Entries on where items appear
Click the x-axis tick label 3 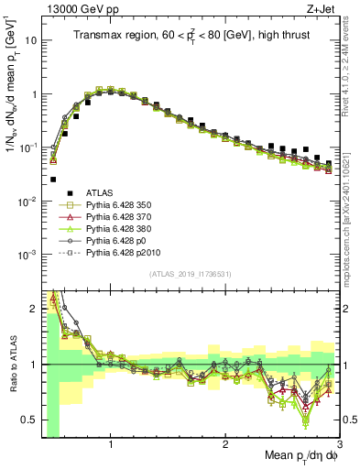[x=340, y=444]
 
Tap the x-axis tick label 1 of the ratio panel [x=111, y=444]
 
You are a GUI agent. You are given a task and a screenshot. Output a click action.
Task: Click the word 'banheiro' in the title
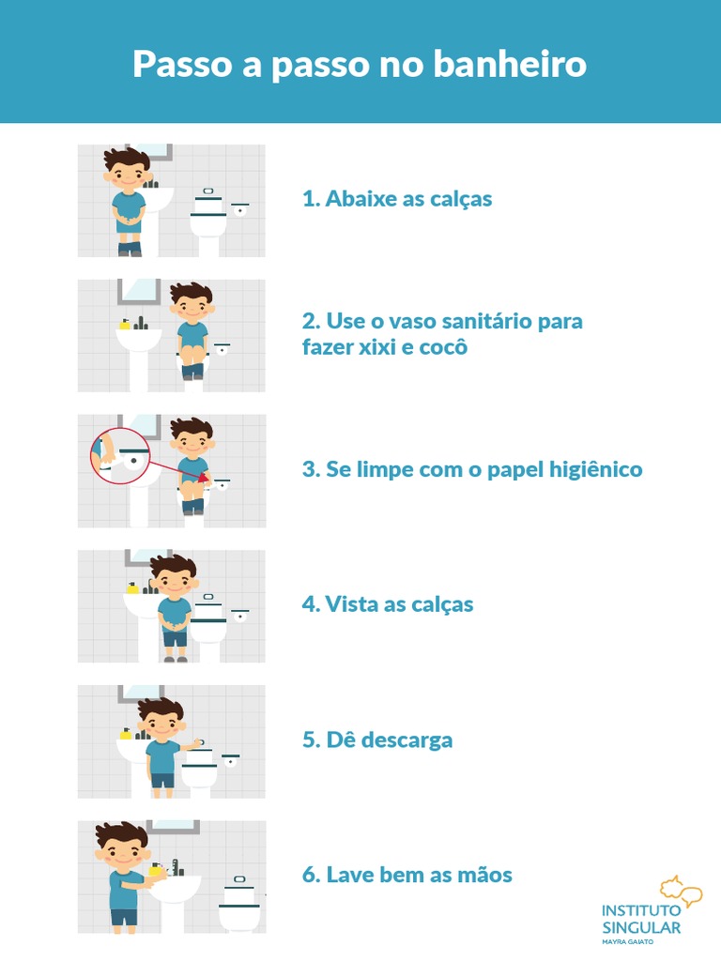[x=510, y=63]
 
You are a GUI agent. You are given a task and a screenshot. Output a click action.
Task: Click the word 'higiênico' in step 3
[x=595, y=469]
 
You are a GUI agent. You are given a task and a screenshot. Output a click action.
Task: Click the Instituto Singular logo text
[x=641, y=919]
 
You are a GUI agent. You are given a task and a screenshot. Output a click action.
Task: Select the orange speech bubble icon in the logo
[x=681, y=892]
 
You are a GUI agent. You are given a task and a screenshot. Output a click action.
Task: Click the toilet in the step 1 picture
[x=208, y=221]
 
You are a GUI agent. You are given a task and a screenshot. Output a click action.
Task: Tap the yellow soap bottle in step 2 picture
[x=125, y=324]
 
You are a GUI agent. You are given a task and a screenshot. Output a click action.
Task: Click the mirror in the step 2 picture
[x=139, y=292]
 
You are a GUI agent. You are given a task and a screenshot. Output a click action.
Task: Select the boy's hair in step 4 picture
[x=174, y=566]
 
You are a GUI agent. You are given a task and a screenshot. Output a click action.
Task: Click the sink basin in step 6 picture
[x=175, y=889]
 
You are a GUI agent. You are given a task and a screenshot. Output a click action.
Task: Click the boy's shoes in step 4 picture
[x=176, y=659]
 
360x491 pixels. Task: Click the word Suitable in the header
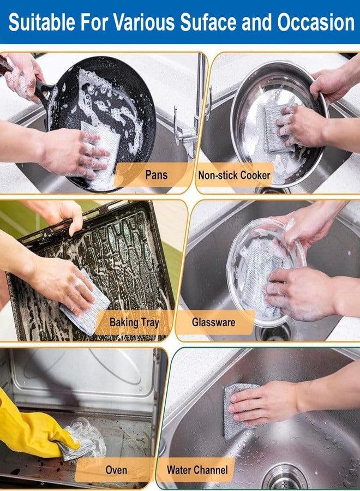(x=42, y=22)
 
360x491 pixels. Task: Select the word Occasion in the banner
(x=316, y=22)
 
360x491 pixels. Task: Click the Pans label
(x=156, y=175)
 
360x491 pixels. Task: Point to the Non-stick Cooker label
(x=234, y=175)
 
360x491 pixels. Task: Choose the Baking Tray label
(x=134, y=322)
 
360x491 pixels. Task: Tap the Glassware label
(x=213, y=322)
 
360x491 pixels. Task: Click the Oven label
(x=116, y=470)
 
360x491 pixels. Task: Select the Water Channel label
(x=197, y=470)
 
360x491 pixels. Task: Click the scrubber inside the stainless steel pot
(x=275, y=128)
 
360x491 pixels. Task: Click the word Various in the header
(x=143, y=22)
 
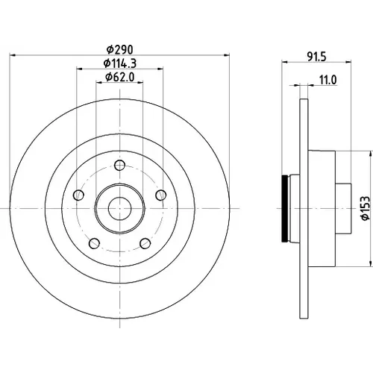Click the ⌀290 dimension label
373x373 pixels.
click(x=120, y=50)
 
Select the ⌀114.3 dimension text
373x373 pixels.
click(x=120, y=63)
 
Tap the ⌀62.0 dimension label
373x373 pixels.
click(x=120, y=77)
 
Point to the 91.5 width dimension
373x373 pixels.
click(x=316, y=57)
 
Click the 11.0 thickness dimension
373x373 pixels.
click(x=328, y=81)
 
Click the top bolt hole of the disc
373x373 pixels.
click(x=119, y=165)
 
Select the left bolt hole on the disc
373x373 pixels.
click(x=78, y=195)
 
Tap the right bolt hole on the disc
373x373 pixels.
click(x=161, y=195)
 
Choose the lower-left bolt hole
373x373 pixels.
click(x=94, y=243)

▸ OBJECTIVE
Could you write out the part of the listing that opens with the line containing "Click the ⌀290 dimension label" and closes with the line containing "click(x=328, y=81)", repeating each line exactly and leaving the pictures out?

▸ WRITTEN SOLUTION
Click the ⌀290 dimension label
373x373 pixels.
click(x=120, y=50)
 
Select the ⌀114.3 dimension text
373x373 pixels.
click(x=120, y=63)
 
Tap the ⌀62.0 dimension label
373x373 pixels.
click(x=120, y=77)
 
Point to the 91.5 width dimension
373x373 pixels.
click(x=316, y=57)
 
Click the 11.0 thickness dimension
373x373 pixels.
click(x=328, y=81)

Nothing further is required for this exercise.